Can we have both reliability and validity?

So it looks like the French were right after all; Lance Armstrong is a cheat and without the effects of EPO and a corrupt testing regime some unknown rider would have won the Tour de France instead.   Unknown because they all appear to have been doing it, except that some were better cheats than others.   But what about the tests; how can they have been so poor, or in the jargon of assessment, so unreliable and ‘not fit for purpose’?

A little closer to home we too have questions about the reliability of testing.   Not a question of winning the world’s most famous cycle race, but for a teenager seeking to start an A level course or subsequently apply for a top quality university course in a year or two, getting the right grade in GCSE English is just as important.   The 2012 English grading fiasco has made educationists think again about the reliability of assessments.   This time it is not the old arguments about the unreliability of teacher assessments (remember the old mode 3 CSE examinations with 100% teacher-devised and teacher-assessed coursework?) but instead questions about the holy grail of assessment: external, professionally marked exam board papers, moderated, statistically proven, and seemingly bullet-proof.  

Only months before the crisis leaks from government had made it clear that the country needed more of this reliable, exam board stuff, and less of that wishy-washy teacher assessed coursework.   So what has gone wrong?   Why are external examinations suddenly failing the reliability test?

For the past three decades there have been many detailed research studies looking at the reliability and validity of both internal and external assessments.   It makes for interesting reading.   The tension between reliability, essentially ensuring that the right students get the right marks, and validity, in the sense that the assessments cover the knowledge and skills relevant to the particular course of study, is well documented.   In simple terms, greater reliability can be achieved through narrowly focused tests and equally constrained mark schemes.   But such tests are less valid as they inevitably cover fewer skills and a limited range of course elements.   Teachers want both reliability and validity but how can this be achieved?

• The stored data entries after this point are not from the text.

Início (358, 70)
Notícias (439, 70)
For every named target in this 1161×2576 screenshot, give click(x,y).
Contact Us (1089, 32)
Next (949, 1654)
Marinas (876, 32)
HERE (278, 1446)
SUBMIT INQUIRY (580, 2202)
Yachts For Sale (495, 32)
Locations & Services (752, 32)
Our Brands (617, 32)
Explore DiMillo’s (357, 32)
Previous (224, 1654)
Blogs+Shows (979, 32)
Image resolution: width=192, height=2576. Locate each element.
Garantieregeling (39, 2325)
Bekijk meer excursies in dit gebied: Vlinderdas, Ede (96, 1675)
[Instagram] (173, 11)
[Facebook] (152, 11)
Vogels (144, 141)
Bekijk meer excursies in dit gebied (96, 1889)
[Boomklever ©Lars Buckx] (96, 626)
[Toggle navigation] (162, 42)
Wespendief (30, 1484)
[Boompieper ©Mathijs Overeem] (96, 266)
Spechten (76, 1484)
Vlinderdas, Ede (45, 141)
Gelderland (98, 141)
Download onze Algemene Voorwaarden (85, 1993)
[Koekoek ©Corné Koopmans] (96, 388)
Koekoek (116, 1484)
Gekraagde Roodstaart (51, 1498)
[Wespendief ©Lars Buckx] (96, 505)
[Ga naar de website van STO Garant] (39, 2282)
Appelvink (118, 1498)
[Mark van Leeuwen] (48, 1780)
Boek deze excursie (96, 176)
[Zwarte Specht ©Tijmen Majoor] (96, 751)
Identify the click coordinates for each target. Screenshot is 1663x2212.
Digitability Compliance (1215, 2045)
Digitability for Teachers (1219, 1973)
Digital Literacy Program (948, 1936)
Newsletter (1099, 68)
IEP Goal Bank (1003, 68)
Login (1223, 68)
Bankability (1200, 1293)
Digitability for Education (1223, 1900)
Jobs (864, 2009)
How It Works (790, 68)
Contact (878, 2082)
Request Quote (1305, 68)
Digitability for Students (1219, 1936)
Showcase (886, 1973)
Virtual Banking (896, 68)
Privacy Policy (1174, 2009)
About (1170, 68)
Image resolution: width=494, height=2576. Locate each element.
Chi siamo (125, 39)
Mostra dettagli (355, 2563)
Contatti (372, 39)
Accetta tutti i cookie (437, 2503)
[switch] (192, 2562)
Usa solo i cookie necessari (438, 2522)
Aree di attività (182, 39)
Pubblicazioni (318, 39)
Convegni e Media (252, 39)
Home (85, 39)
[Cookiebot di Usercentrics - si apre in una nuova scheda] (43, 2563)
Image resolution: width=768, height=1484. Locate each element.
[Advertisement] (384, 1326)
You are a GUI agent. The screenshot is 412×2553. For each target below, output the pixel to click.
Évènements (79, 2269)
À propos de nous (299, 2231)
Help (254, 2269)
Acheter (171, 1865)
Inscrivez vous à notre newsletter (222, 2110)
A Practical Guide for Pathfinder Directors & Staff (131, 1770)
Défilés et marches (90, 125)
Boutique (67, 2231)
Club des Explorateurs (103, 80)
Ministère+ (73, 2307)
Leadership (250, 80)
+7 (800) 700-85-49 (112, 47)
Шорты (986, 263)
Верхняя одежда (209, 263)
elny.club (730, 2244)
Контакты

By way of contrast, internal assessments are much broader in scope, capable of accessing higher level skills and using a greater range of assessment tools.   Furthermore there is evidence to suggest that internal assessments are more motivating for both teachers and students, whereas external assessments inevitably lead to too much ‘teaching to the test’, especially where the stakes are high with teachers and schools continually judged by government league and performance tables.

The situation is further complicated by the use of statistical models to compare successive cohorts.   It was the realisation that such models were used to re-grade this summer’s GCSE English papers that prompted so much justifiable outrage from schools and teachers.   How could it be that well-documented improvements in performance brought about by better teaching over a five-year period could be downgraded on the basis of previous key stage 2 test scores?   To bring this into even sharper focus, one research study carried out in the 1990s concluded that up to a third of key stage 3 assessments were wrong anyway!   Do the statisticians really factor in the potential unreliability of the input data into their sophisticated models?   Perhaps not.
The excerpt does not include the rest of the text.